Entré très jeune (13 ans ?) comme aide manutentionnaire, il est resté dans notre maison jusqu’à son décès dans nos locaux de la Remise. Entretemps les anciens disaient que MARTINI & CIE lui avait fait passer son « permis à pétrole » et qu’il conduisait donc les camions jusqu’à ce que la dernière visite médicale obligatoire le lui interdise. Mon Père l’avait convoqué pour lui demander de faire valoir ses droits à la retraite (âge déjà dépassé), mais ce dernier, dans un élan « comédiente -tragediente » (il était d’origine italienne) lui dit que sa vie était chez MARTINI et que sans elle il en mourrait… Pour lui fut donc réattelé une remorque avec un cheval jusqu’à ce que la Maire de Nice Jacques MEDECIN interdise par un décret municipal « la livraison hippomobile à Nice ». Nouvelle scène se répétant, il lui fût confié un espace pour faire des copeaux avec les invendus de Nice-Matin pour les caisses de déménagements. C’était une pièce fermée d’environ 30 à 40 M² située à l’entrée des entrepôts de la rue Richelmi à Nice. Là Ernest ponctuait son travail par de longues siestes, sa casquette éternellement vissées sur la tête et une cigarette papier-maïs au coin des lèvres.
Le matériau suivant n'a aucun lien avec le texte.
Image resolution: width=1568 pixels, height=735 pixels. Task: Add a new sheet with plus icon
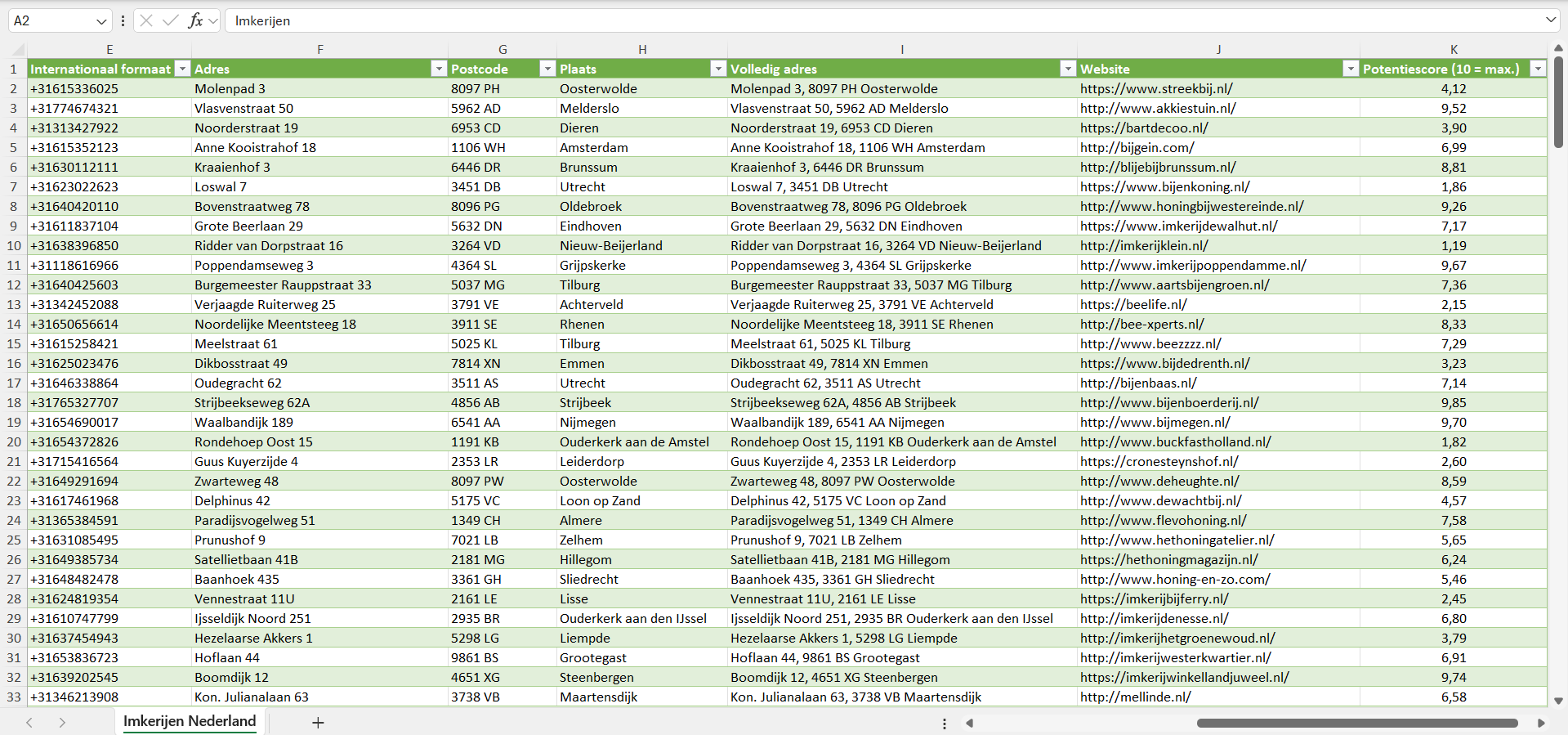(318, 723)
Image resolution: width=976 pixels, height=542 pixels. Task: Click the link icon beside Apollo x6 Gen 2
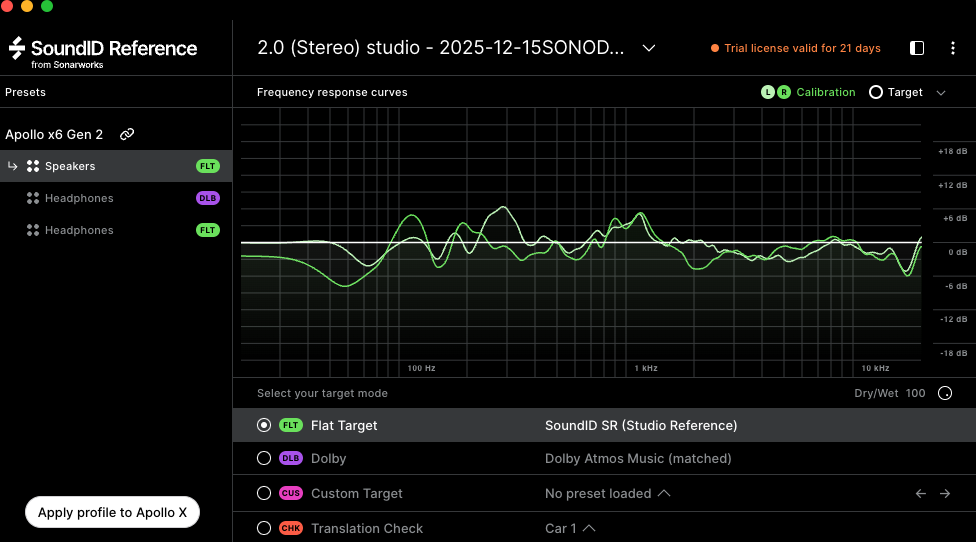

Les chauffeurs venaient le taquiner en lui disant qu’il allait griller comme une saucisse avec tous les copeaux de papier l’environnant, et il répondait toujours que « c’étaient de jeunes imbéciles qui n’y comprenaient rien » ! C’est ainsi qu’un jour il ne s’est pas réveillé de la dernière sieste… après 60 ans de dur travail et d’une fidélité exemplaire à notre maison.

Mon souvenir :

Si je n’ai qu’un vague souvenir d’Ernest, par contre reste totalement encré dans ma mémoire celui de Robert ZEBI, chauffeur de notre maison. Ce dernier, par ailleurs d’une fidélité exemplaire à mes parents, était d’une taille très petite et lorsqu’il transportait un frigidaire, on aurait dit que ce dernier marchait tout seul !... De tous nos chauffeurs, c’était celui que personnellement je préférais le plus. Encore enfant (10/12 ans) Il m’était arrivé une fois ou deux, de faire le voyage en camion avec lui depuis Nice à Chamonix, où notre famille était réunie le temps des vacances. Malheureusement, Il est décédé, après une longue maladie, vers la fin des années 1980/81, alors qu’il n’avait pas encore 55 ans.